Politik | Ausland
25.02.2018

Merkel und Macron fordern von Putin "maximalen Druck" auf Assad

Nach Kreml-Angaben bestand Einigkeit zwischen den drei Politikern, dass die Resolution "vollständig und so schnell wie möglich" umgesetzt werden müsse.

Die deutsche Bundeskanzlerin Angela Merkel und Frankreichs Präsident Emmanuel Macron haben den russischen Präsidenten Wladimir Putin aufgefordert, "maximalen Druck auf das syrische Regime auszuüben, um eine sofortige Einstellung der Luftangriffe und Kämpfe" in Ost-Ghouta bei Damaskus zu erreichen. Alle drei hätten in einem gemeinsamen Telefonat am Sonntag die am Samstag einstimmig verabschiedete Resolution des UNO-Sicherheitsrates begrüßt, die sämtliche Konfliktparteien in Syrien zu einer mindestens 30-tägigen Waffenruhe aufgefordert, teilte ein Regierungssprecher in Berlin mit.
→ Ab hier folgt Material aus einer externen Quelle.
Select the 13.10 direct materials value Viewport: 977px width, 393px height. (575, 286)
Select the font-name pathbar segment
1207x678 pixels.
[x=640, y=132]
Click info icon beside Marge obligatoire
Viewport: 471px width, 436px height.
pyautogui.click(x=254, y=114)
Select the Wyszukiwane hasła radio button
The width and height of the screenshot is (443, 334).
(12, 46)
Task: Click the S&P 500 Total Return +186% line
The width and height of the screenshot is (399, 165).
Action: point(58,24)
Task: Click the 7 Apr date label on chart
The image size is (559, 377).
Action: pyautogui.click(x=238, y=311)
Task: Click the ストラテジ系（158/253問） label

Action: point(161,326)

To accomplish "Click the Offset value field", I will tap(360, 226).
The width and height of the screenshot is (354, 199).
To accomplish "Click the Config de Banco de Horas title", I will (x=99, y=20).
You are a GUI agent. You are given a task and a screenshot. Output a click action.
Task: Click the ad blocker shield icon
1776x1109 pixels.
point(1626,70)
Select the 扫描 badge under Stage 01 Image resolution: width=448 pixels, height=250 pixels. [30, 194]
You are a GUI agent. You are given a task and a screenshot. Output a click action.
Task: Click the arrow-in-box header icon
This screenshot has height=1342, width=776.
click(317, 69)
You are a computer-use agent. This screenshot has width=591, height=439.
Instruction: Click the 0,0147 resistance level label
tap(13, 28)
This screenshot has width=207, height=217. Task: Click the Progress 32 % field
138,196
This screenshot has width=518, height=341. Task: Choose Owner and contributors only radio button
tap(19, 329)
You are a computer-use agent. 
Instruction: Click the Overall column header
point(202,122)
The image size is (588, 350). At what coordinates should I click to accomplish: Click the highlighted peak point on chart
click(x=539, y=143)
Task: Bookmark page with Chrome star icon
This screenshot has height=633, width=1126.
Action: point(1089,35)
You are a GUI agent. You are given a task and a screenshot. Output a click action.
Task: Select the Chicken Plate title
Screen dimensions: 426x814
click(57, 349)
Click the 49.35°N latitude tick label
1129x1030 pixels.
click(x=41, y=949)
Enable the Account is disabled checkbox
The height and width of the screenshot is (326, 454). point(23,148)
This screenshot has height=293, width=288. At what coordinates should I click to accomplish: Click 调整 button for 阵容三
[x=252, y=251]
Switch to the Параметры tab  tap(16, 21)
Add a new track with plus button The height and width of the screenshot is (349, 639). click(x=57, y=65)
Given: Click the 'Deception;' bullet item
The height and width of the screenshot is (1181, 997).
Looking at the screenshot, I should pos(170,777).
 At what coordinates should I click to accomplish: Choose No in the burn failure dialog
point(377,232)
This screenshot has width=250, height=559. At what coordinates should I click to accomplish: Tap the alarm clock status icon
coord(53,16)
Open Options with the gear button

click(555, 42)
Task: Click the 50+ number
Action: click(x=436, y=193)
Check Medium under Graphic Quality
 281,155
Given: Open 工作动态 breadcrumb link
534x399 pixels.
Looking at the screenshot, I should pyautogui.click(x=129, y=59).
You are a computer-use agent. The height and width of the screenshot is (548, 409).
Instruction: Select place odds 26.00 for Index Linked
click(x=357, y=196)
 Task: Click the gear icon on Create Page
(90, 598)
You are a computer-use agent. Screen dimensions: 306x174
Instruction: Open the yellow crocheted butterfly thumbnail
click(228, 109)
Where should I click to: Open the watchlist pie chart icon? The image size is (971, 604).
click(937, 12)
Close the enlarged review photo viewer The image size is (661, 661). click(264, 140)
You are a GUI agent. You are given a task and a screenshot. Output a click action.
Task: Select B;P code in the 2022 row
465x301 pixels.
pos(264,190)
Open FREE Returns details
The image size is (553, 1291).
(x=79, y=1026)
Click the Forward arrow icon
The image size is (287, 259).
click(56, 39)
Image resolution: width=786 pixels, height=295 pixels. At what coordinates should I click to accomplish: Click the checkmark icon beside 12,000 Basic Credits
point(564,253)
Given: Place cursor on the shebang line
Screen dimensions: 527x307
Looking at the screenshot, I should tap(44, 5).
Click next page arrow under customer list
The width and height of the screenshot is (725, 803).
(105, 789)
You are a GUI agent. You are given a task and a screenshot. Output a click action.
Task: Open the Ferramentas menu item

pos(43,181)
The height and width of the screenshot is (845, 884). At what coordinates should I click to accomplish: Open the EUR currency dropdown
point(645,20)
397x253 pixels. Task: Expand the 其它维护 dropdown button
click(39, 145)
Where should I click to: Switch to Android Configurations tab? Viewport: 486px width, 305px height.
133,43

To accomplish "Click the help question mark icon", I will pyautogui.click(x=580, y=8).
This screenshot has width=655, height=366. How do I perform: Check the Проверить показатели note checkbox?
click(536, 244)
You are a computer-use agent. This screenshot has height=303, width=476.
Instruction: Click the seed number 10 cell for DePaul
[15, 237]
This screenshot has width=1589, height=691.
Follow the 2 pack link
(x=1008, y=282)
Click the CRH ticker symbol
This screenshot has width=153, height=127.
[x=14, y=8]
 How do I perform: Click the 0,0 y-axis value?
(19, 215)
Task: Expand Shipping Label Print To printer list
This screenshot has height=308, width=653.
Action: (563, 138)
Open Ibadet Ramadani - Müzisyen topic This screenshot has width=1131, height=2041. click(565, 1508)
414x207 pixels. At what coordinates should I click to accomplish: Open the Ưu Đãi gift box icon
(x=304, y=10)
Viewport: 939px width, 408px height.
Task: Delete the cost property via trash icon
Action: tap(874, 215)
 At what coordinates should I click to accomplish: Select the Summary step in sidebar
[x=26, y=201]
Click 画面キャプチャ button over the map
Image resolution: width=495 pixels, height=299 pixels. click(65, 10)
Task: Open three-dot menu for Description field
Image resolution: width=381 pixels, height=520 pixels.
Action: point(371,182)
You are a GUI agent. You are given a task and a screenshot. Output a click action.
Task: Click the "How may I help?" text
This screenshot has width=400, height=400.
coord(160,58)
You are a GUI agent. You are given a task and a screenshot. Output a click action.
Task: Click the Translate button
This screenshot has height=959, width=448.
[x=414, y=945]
Nach Kreml-Angaben bestand Einigkeit zwischen den drei Politikern, dass die Resolution "vollständig und so schnell wie möglich" umgesetzt werden müsse. Putin, Merkel und Macron wollten ihre "gemeinsamen Anstrengungen fortsetzen", um dieses Ziel zu erreichen. Bei dem Gespräch vereinbarten die Politiker nach Kreml-Angaben zudem einen "verstärkten Informationsaustausch" über die Lage in Syrien. Laut Merkel und Macron komme es nun entscheidend darauf an, die Resolution zügig und vollständig umzusetzen. Beide hätten deutlich gemacht, dass eine Waffenruhe auch die Grundlage dafür bilde, die Bemühungen um eine politische Lösung im Rahmen des UNO-geführten Genfer Friedensprozesses voranzubringen. Man wolle weiter mit Russland und anderen internationalen Partnern zusammenarbeiten. In Syrien wird trotz der vereinbarten Waffenruhe weiter gekämpft.